-- Begin --

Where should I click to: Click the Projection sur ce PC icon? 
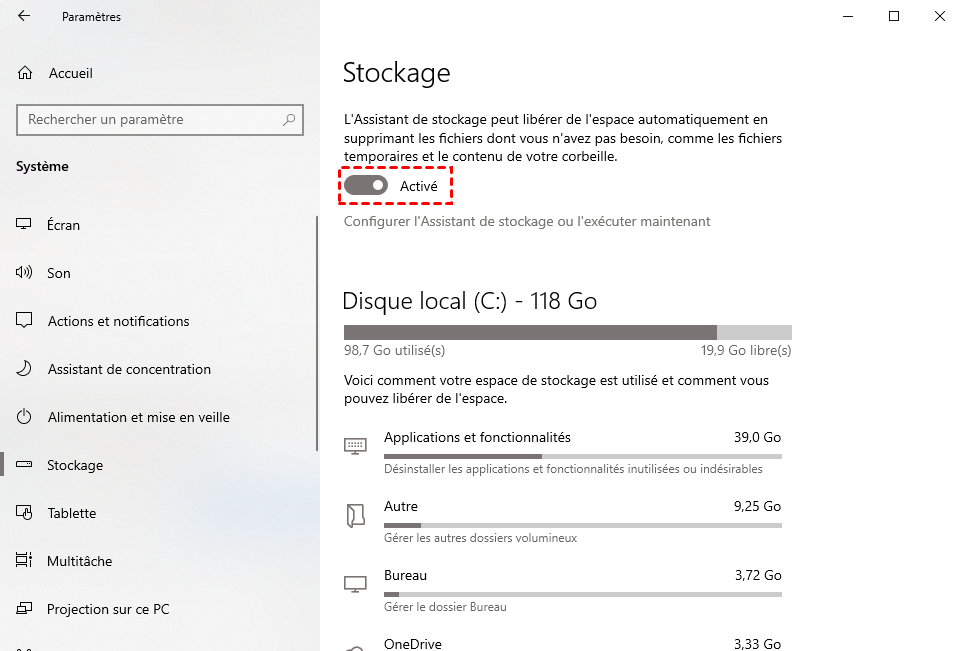[24, 608]
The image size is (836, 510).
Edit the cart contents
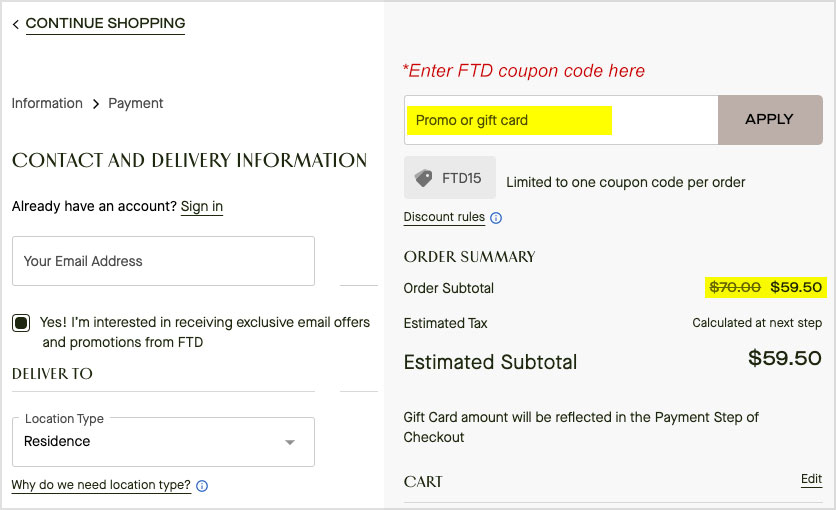pos(811,479)
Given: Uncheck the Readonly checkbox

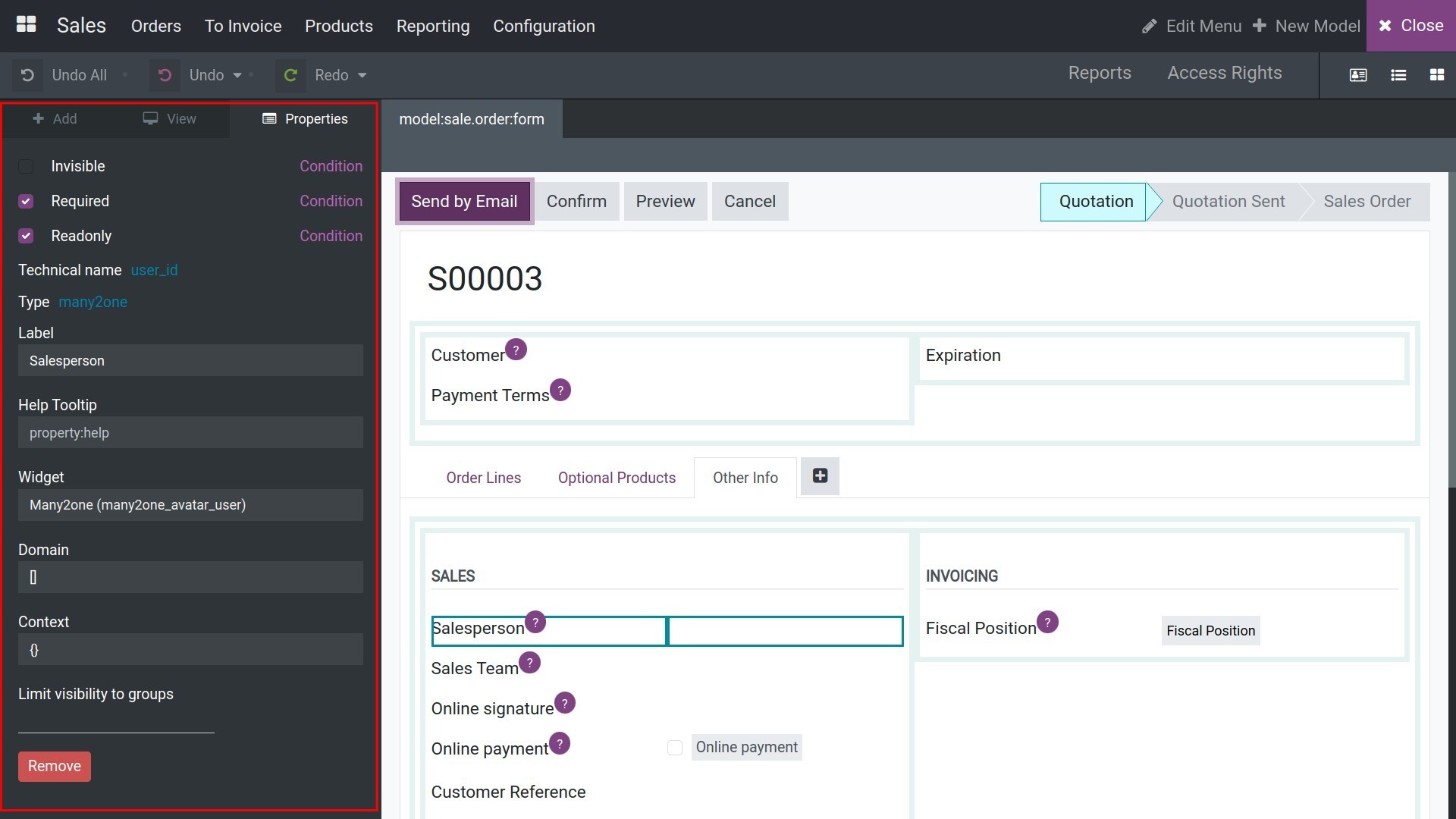Looking at the screenshot, I should pyautogui.click(x=26, y=236).
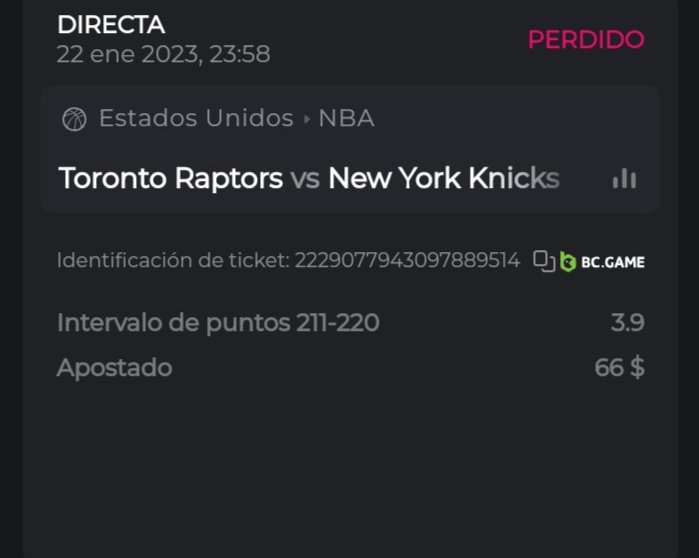Screen dimensions: 699x558
Task: Click the 3.9 odds value
Action: tap(627, 323)
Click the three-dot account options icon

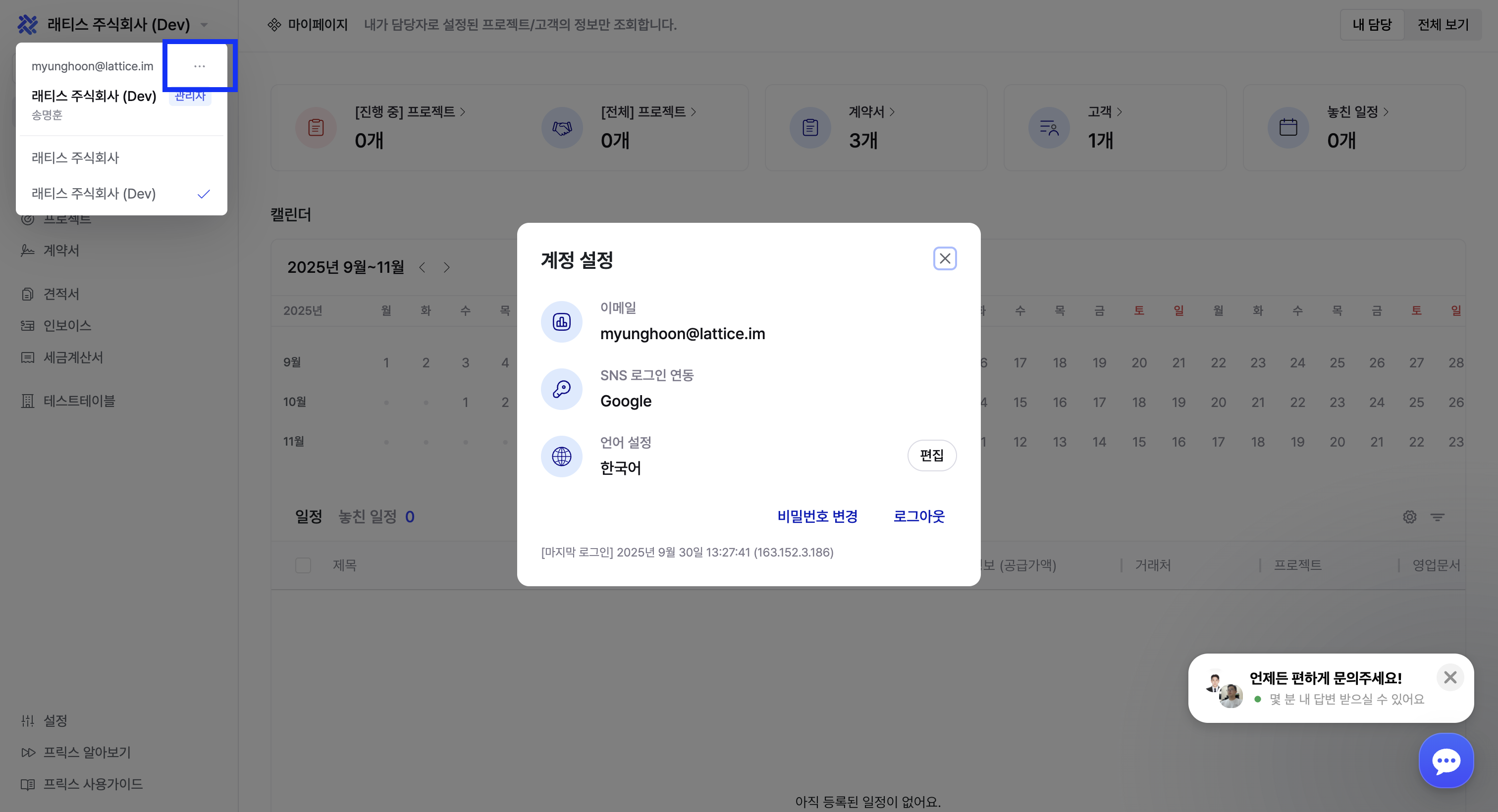click(200, 66)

-- End --

### Challenge
Rewrite the entries above as a numbered list, one line each, skipping blank lines and leaving out the pictures.

### Task answer
1. Where should I click to: Click the Projection sur ce PC icon? 
2. [24, 608]
3. The image size is (836, 510).
4. Edit the cart contents
5. pos(811,479)
6. Given: Uncheck the Readonly checkbox
7. Looking at the screenshot, I should pyautogui.click(x=26, y=236).
8. Screen dimensions: 699x558
9. Task: Click the 3.9 odds value
10. Action: tap(627, 323)
11. Click the three-dot account options icon
12. click(200, 66)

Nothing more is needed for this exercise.